Problem to work on:
Set down the records below in full, exactly as they read.

Start of Extracted records

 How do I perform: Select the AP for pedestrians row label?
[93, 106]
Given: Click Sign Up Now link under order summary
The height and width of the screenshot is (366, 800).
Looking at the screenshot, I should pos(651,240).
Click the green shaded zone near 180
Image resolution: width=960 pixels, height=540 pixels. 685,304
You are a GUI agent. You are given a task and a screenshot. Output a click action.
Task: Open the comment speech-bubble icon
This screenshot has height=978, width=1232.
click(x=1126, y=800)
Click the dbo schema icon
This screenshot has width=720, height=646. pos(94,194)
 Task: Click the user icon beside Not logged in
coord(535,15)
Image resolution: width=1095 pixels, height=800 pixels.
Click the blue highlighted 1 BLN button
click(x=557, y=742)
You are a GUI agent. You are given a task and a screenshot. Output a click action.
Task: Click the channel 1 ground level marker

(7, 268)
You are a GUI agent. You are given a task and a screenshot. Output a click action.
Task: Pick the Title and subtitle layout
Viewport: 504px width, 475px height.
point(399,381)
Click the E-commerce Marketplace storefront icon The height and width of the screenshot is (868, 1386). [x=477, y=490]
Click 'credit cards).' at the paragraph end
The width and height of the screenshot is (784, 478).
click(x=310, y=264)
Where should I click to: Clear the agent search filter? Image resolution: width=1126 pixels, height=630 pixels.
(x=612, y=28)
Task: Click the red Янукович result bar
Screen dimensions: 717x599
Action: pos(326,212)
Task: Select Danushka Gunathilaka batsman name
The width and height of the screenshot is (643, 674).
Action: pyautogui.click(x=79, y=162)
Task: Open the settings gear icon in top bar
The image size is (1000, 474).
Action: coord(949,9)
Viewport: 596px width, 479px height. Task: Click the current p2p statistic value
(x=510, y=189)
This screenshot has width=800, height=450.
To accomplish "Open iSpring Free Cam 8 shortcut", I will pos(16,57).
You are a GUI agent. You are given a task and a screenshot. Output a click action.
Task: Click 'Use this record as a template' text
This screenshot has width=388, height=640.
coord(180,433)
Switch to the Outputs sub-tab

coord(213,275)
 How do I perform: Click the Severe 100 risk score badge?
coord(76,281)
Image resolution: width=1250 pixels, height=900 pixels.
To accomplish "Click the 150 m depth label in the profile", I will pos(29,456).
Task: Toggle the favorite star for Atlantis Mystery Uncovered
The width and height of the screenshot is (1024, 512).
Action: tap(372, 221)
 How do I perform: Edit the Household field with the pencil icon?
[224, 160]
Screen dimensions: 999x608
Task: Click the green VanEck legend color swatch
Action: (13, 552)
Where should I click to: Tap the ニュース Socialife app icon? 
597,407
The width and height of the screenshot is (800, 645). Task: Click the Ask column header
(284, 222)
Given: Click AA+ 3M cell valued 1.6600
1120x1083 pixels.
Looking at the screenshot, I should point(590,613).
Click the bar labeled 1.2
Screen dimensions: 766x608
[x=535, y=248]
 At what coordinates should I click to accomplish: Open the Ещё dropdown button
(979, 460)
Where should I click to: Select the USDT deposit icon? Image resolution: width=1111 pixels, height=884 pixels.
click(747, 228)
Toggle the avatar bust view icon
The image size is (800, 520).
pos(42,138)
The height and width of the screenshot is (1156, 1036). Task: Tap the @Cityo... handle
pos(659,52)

End of Extracted records

Response below:
 How do I perform: Select the AP for pedestrians row label?
[93, 106]
Given: Click Sign Up Now link under order summary
The height and width of the screenshot is (366, 800).
Looking at the screenshot, I should pos(651,240).
Click the green shaded zone near 180
Image resolution: width=960 pixels, height=540 pixels. 685,304
You are a GUI agent. You are given a task and a screenshot. Output a click action.
Task: Open the comment speech-bubble icon
This screenshot has height=978, width=1232.
click(x=1126, y=800)
Click the dbo schema icon
This screenshot has width=720, height=646. pos(94,194)
 Task: Click the user icon beside Not logged in
coord(535,15)
Image resolution: width=1095 pixels, height=800 pixels.
Click the blue highlighted 1 BLN button
click(x=557, y=742)
You are a GUI agent. You are given a task and a screenshot. Output a click action.
Task: Click the channel 1 ground level marker

(7, 268)
You are a GUI agent. You are given a task and a screenshot. Output a click action.
Task: Pick the Title and subtitle layout
Viewport: 504px width, 475px height.
point(399,381)
Click the E-commerce Marketplace storefront icon The height and width of the screenshot is (868, 1386). [x=477, y=490]
Click 'credit cards).' at the paragraph end
The width and height of the screenshot is (784, 478).
click(x=310, y=264)
Where should I click to: Clear the agent search filter? Image resolution: width=1126 pixels, height=630 pixels.
(x=612, y=28)
Task: Click the red Янукович result bar
Screen dimensions: 717x599
Action: pos(326,212)
Task: Select Danushka Gunathilaka batsman name
The width and height of the screenshot is (643, 674).
Action: pyautogui.click(x=79, y=162)
Task: Open the settings gear icon in top bar
The image size is (1000, 474).
Action: coord(949,9)
Viewport: 596px width, 479px height. Task: Click the current p2p statistic value
(x=510, y=189)
This screenshot has width=800, height=450.
To accomplish "Open iSpring Free Cam 8 shortcut", I will pos(16,57).
You are a GUI agent. You are given a task and a screenshot. Output a click action.
Task: Click 'Use this record as a template' text
This screenshot has width=388, height=640.
coord(180,433)
Switch to the Outputs sub-tab

coord(213,275)
 How do I perform: Click the Severe 100 risk score badge?
coord(76,281)
Image resolution: width=1250 pixels, height=900 pixels.
To accomplish "Click the 150 m depth label in the profile", I will pos(29,456).
Task: Toggle the favorite star for Atlantis Mystery Uncovered
The width and height of the screenshot is (1024, 512).
Action: tap(372, 221)
 How do I perform: Edit the Household field with the pencil icon?
[224, 160]
Screen dimensions: 999x608
Task: Click the green VanEck legend color swatch
Action: (13, 552)
Where should I click to: Tap the ニュース Socialife app icon? 
597,407
The width and height of the screenshot is (800, 645). Task: Click the Ask column header
(284, 222)
Given: Click AA+ 3M cell valued 1.6600
1120x1083 pixels.
Looking at the screenshot, I should point(590,613).
Click the bar labeled 1.2
Screen dimensions: 766x608
[x=535, y=248]
 At what coordinates should I click to accomplish: Open the Ещё dropdown button
(979, 460)
Where should I click to: Select the USDT deposit icon? Image resolution: width=1111 pixels, height=884 pixels.
click(747, 228)
Toggle the avatar bust view icon
The image size is (800, 520).
pos(42,138)
The height and width of the screenshot is (1156, 1036). Task: Tap the @Cityo... handle
pos(659,52)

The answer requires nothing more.